A key driver for the US dollar’s recovery in recent months has been the wider interest rate differentials. In this brief note, we review what the linkage between the euro-dollar exchange rate and the nominal and real interest rate differentials.
The euro is beginning this week with a four-week slide in tow. It has depreciated in eight of the past ten weeks. It fell in only three months in 2017 and has already fallen two this year. Nearly halfway through May, the euro is off almost a cent.
Widening interest rate differentials have some explanatory power. When interest rate differentials are moving in the US favor, the euro tends to be weaker, but when the spread stabilizes the euro strengthens.
The 10-year differentials went sideways in November through mid-January. This coincided with the euro’s rise from around $1.1580 in early November to a high above $1.25 in January.
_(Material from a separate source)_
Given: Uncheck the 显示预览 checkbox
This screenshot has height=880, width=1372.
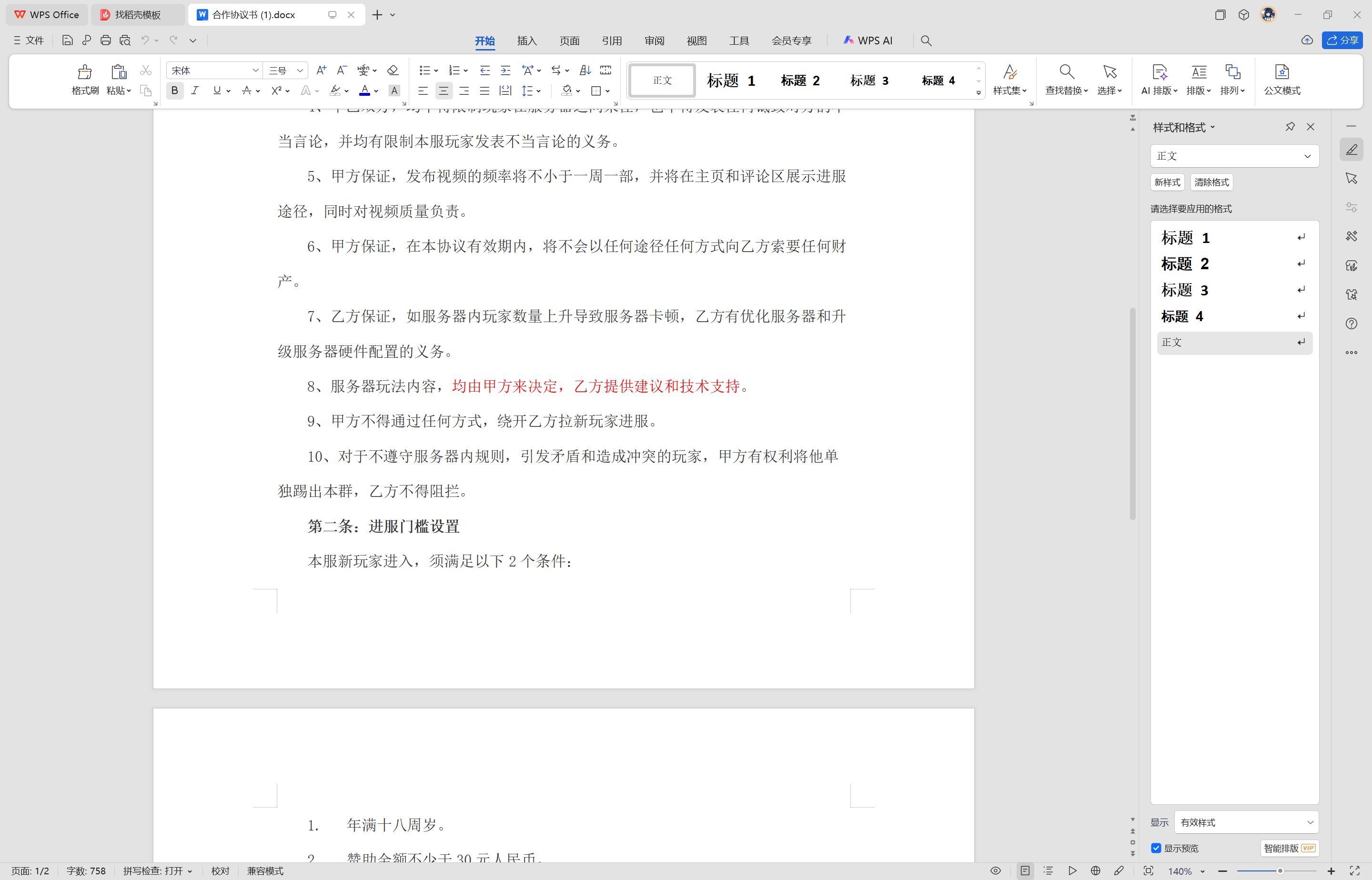Looking at the screenshot, I should (1156, 848).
The euro recorded its high a little above $1.2550 in mid-February as the 10-year differential widened from about 1.95% in mid-January to 2.17% by mid-February when it traded broadly sideways, through finished March near 2.24%. However, the spread widened in the US favor in April, and the euro broke out of its three-month consolidative phase to the downside. It reached nearly 2.40% in late April. It made a new high near 2.45% last week before easing. It is testing the 20-day moving average just below 2.39% now. As it comes off, the euro is staging a bit of a recovery, and it is gaining for the third consecutive session.
Behind the divergence of interest rates has been the divergence of inflation. In April 2017, US inflation was 30 bp on top of the EMU. This April it stood at 120 bp. It is wider than any time in 2017. It briefly was at 132 bp in April 2016. That was the largest inflation differential since 2014 when it was more than 150 bp for the first time since reached 180 bp in late 2009. The chart here, created on Bloomberg shows the US-EMU inflation differential going back to 2001.
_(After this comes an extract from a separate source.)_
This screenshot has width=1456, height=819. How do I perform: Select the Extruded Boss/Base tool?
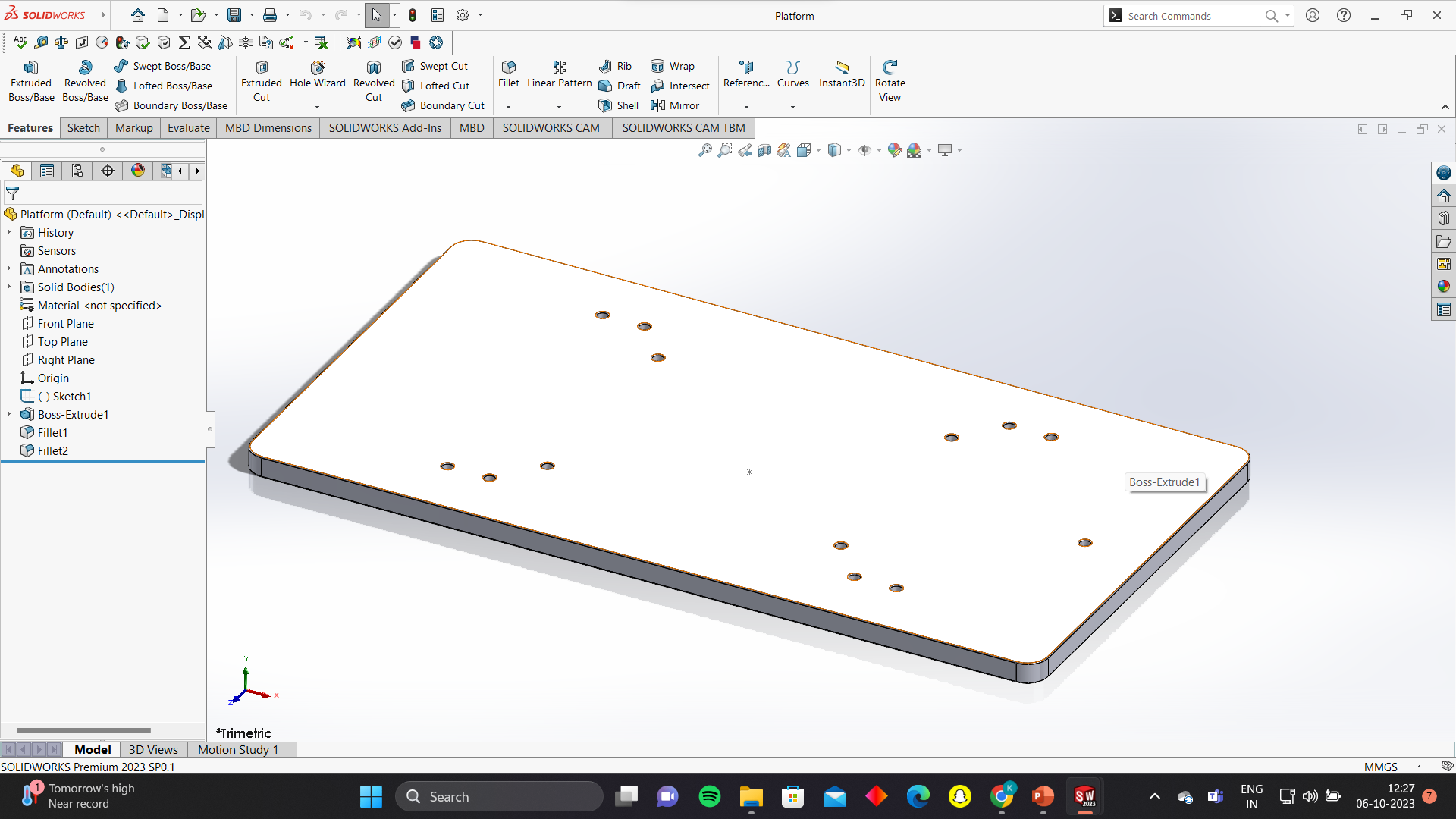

Deflating the EMU nominal yield by headline CPI indicates a real rate of about minus 65 bp. It bottomed in February 2017 near -180 bp. The 12, 24, and 60-month averages converge around current reading.
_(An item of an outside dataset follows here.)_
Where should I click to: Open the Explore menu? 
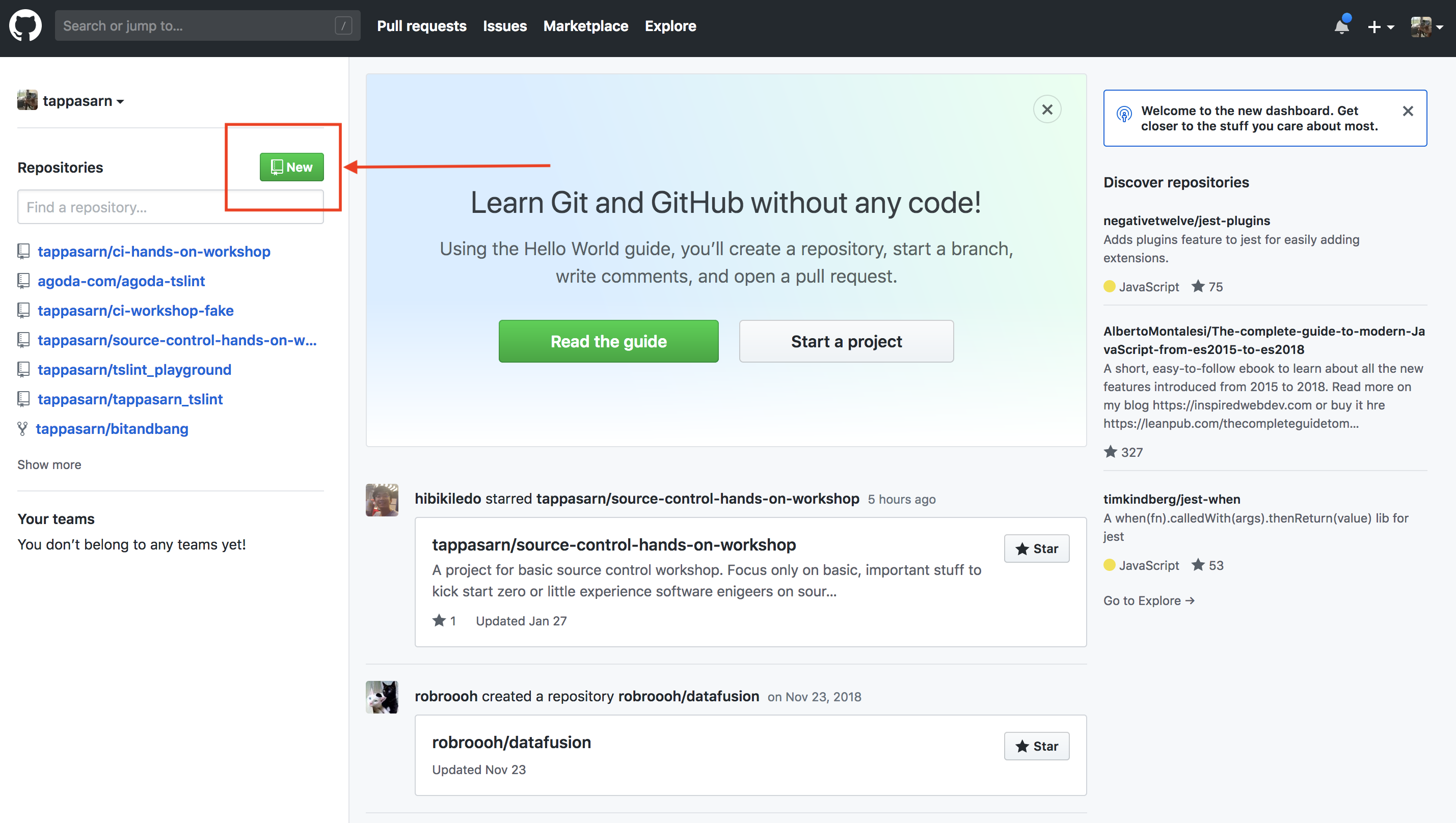(x=670, y=26)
Deflating US nominal yields by headline CPI shows US real rates bottomed in September 2011 near minus 215 bp. It peaked in 2015 above 230 bp. In 2016 and 2017, the real 10-year US yield was mostly between zero and 1.0%, though at the end of 2016 and to the middle of Q1 17, the real rate has trading as low as minus 37 bp. More recently, it has put in the low for the is year in early April near 27 bp. The 30 bp recovery since has coincided with the dollar’s recovery.
In the futures market, speculators have added to their gross long euro position for the past two CTFC reporting periods and four of the last six. They have seen the pullback in the spot as a new buying opportunity. The gross long position of 226k contracts is the largest on record, except for Q1 18. The bears have grown their speculative gross short position over the past two weeks to a little more than 107k contracts. The gross short speculative position peaked this year in late January near 117.5k contracts.